Un récent travail de recherche souligne l’importance des facteurs génétiques dans la longévité humaine, révélant qu’ils expliquent environ 50 % des variations de vie, bien plus que récemment admis. Cette étude pourrait remodeler la compréhension des mécanismes biologiques associés au vieillissement.

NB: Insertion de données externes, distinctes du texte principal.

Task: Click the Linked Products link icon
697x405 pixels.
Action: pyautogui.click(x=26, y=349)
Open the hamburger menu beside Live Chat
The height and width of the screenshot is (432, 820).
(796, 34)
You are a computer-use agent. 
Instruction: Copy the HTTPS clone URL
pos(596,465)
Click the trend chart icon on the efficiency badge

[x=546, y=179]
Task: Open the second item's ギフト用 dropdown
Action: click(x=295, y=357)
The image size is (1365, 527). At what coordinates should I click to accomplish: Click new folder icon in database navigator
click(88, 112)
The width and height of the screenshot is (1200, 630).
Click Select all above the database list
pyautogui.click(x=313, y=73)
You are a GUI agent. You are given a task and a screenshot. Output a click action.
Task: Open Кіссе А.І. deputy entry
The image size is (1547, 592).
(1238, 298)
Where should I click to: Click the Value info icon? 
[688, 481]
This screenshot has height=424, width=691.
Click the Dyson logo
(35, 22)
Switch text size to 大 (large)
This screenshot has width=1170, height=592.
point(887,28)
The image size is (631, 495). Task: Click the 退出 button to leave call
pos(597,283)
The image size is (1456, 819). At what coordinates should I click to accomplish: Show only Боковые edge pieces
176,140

Une nouvelle étude publiée dans Science examine l’impact des facteurs génétiques sur la longévité humaine / Photo :
Quel est le rôle exact de la génétique sur la longévité humaine ? Un récent projet, qui s’appuie sur des données provenant de jumeaux, démontre que les facteurs héréditaires expliquent une part significative – mais pas totale – de la durée de vie, bien plus élevé que les estimations antérieures. Ce travail, diffusé dans la revue Science et réalisé par une équipe du Weizmann Institute of Science, indique que la génétique représente environ 50% de la variation dans la durée de vie humaine, un chiffre double par rapport aux évaluations acceptées durant ces dernières décennies. Cette découverte pourrait transformer la manière dont les scientifiques étudient le vieillissement biologique.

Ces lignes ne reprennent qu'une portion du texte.